3. In Figure 2b it would be beneficial to place the citation number of the paper corresponding to a previously published defect that matched your observations and border the matching mutation in the heatmap with a unique color identifier so that readers can assess the relative benchmarks and past known mutations and their effects in your assay format more easily.

This is addressed by Essential Revision #17.

4. For Figure S2 E and F the X-axis is the excitation laser rather than the emission spectra measured. As this signal is referred to as the emission miRPF 67o throughout the paper it may be helpful to change this label to the actual measured unit for the axis, as was done for the Y-axis (BV421).

This is addressed by Essential Revision #4.

5. For Figure S2 G, these appear to be a sub-sampled statistic of 1% of the total collected population. In the paper (line 634) it was noted that 2.1 million cells were collected, but only 1,000 of each population appear in this statistic table. Can you please also include the final statistics table to evaluate your final sort values. Can you also please note in the legend whether this data is a sub-sample of the published data, a benchmark run, or otherwise. If this gating format is not directly subsampled from the true data collection runs, please re-render these figures using the collected data.

This is addressed by Essential Revision #6.

6. Median fitness error to synonymous mutations is reported as "low" for the trafficking defect assay at 7.5%. It is again reported as low for the functional assays at 15.3%. It may be best instead to report the median and deviation of the synonymous and missense datasets and their relative differences at each tail end. Low is a subjective statement here and isn't supported by a positive control measure such as a large N of unmutated channels, run in the same sample, showing similar deviations in these assays as the synonymous mutants. If this data was run, it would be best to include it in the graph for comparison. While not essential, in the future I would encourage the authors to include unmutated controls into their library to assess the impact of synonymous substitutions, and to potentially make single synonymous substitutions at every amino acid position as a reference comparison to the mutants.

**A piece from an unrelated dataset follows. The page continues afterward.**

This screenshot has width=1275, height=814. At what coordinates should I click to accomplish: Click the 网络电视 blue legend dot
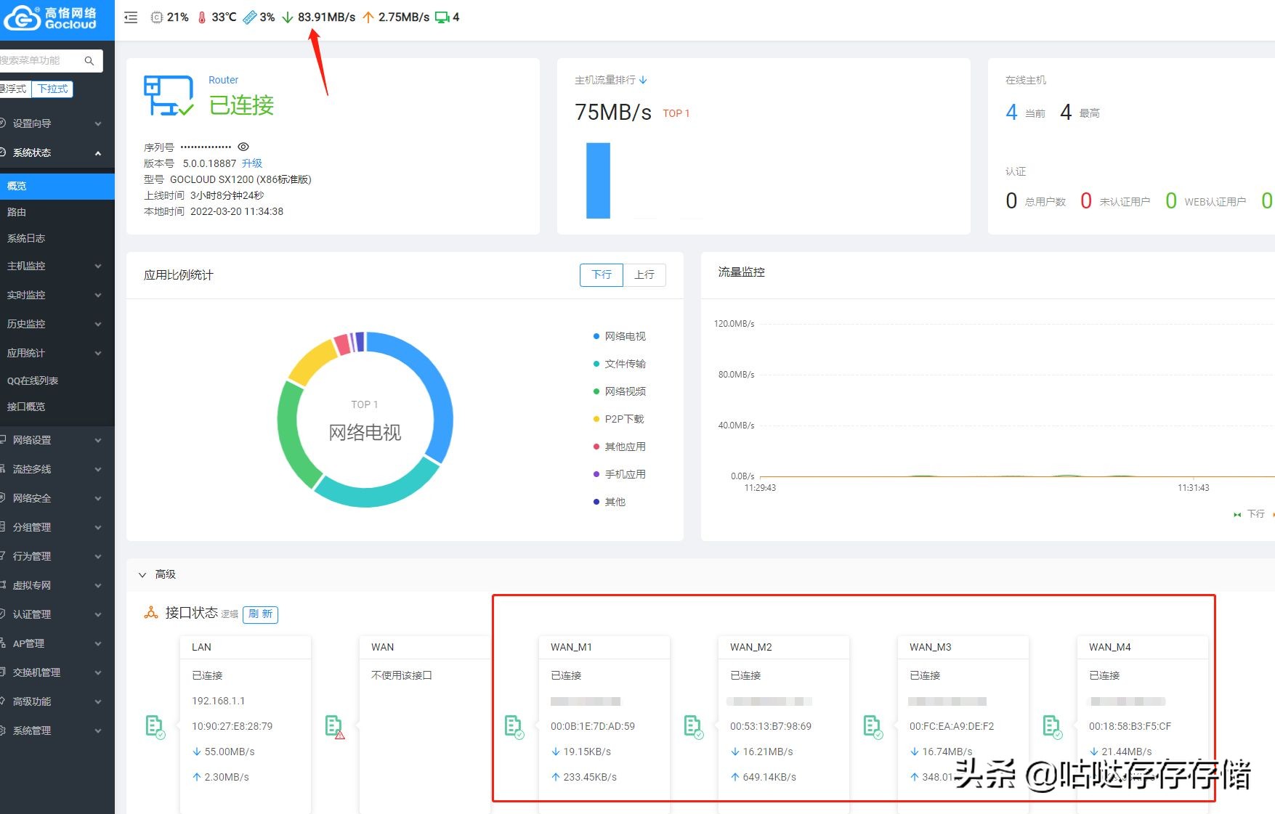point(596,336)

This is addressed by Essential Revision #7.

7. For Figure S3E-F, please show the FLIPR fluorescence of the miRFP 670 negative population as an overlay in F (dotted line of peaks over the red of P4) so we can gauge the fluorescence distribution of the negative control cells wherein no channel activity is present. Is this how "FLIPR-" was determined? Also, note in the figure the axis is labeled 640, which is the excitation laser. For consistency it may be best to label this axis as miRFP 670 emission rather than excitation.

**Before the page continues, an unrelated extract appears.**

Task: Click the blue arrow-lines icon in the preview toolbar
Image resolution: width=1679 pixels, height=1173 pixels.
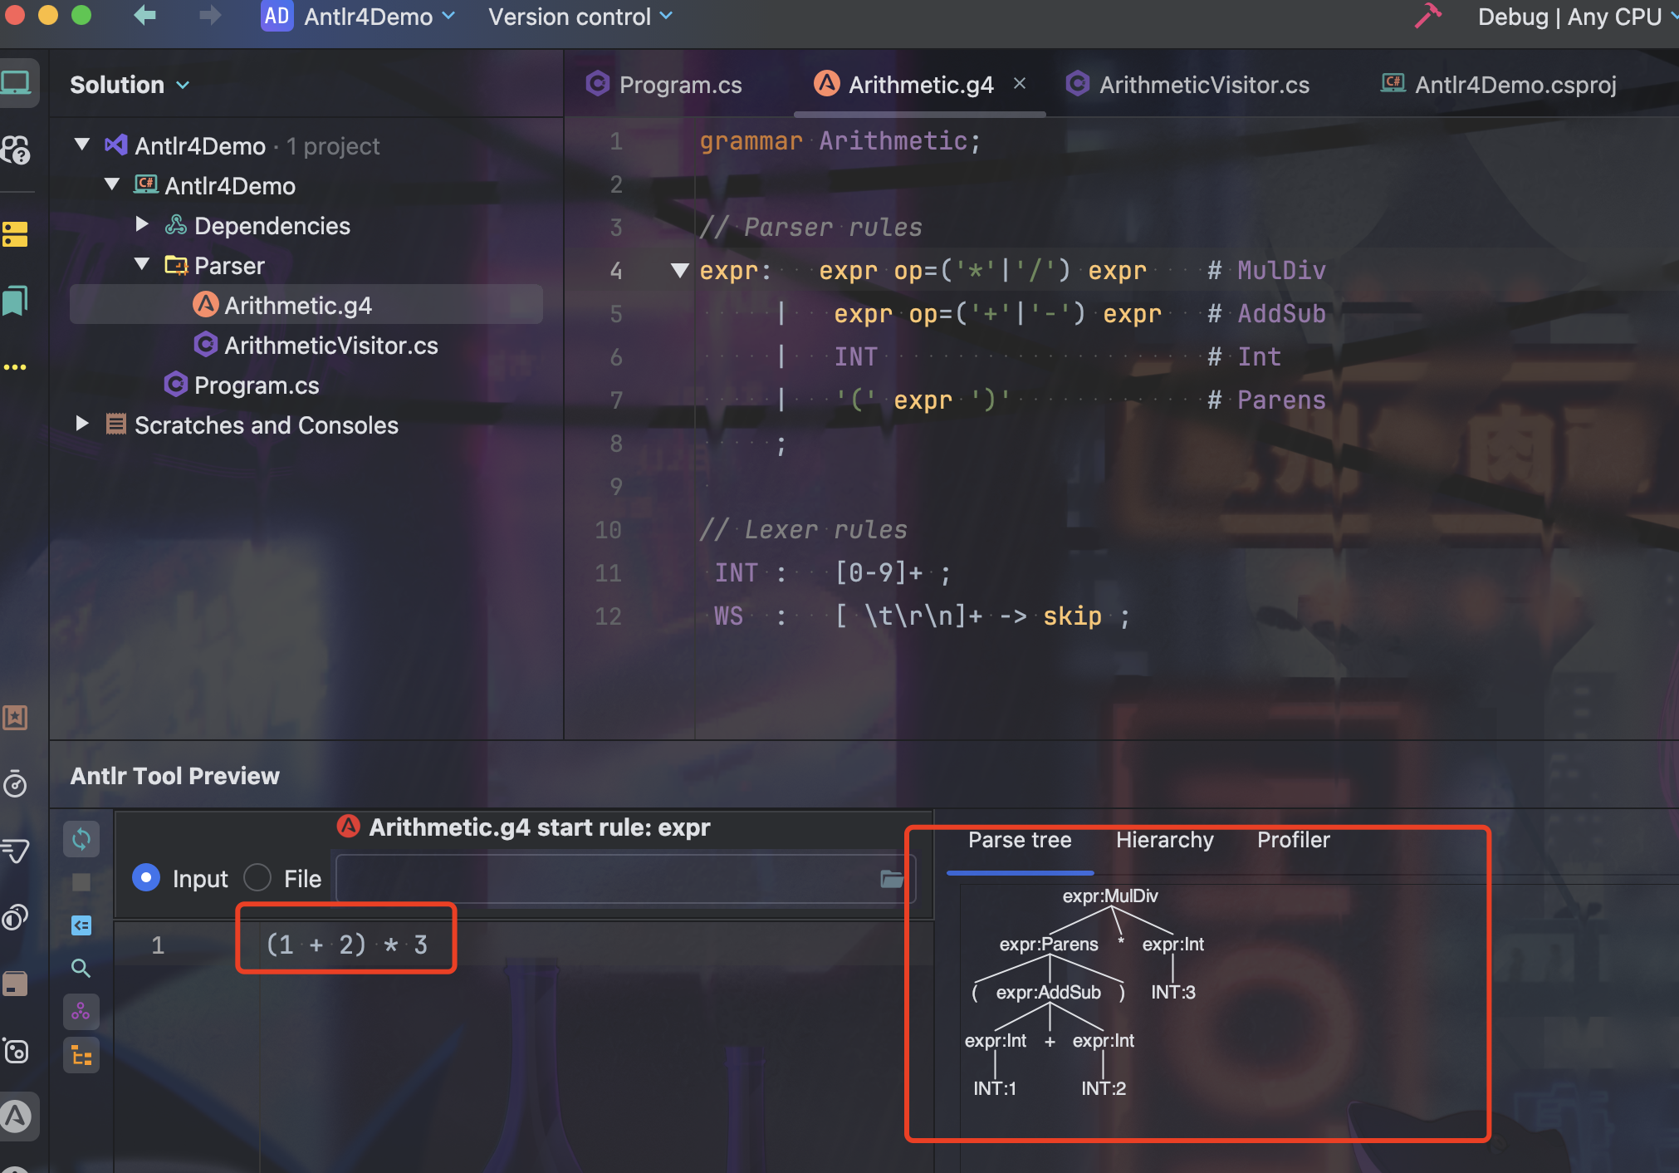Action: (81, 925)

This is addressed by Essential Revision #3.

8. The authors should include in their discussion some consideration of the "no data" category which generated a consistent number of analysis gaps within certain domains of the channel. How to avoid these in the future? Were these cloning issues? Library construction difficulties with SPINE? Poor coverage of the original cell pool? Could this have been avoided by making multiple cell libraries, sequencing them, and pooling those with compensating coverage?

This is addressed by Essential Revision #8.

9. The "no data" color scheme from Figure 6S should be adopted for the main paper figures. The use of light yellow for no data and white for "0 fold change" makes differentiating these two dataset types difficult visually in these figures. It is important for the reader to be able to easily observe where mutational coverage was lacking in this study.

This is addressed by Essential Revision #11.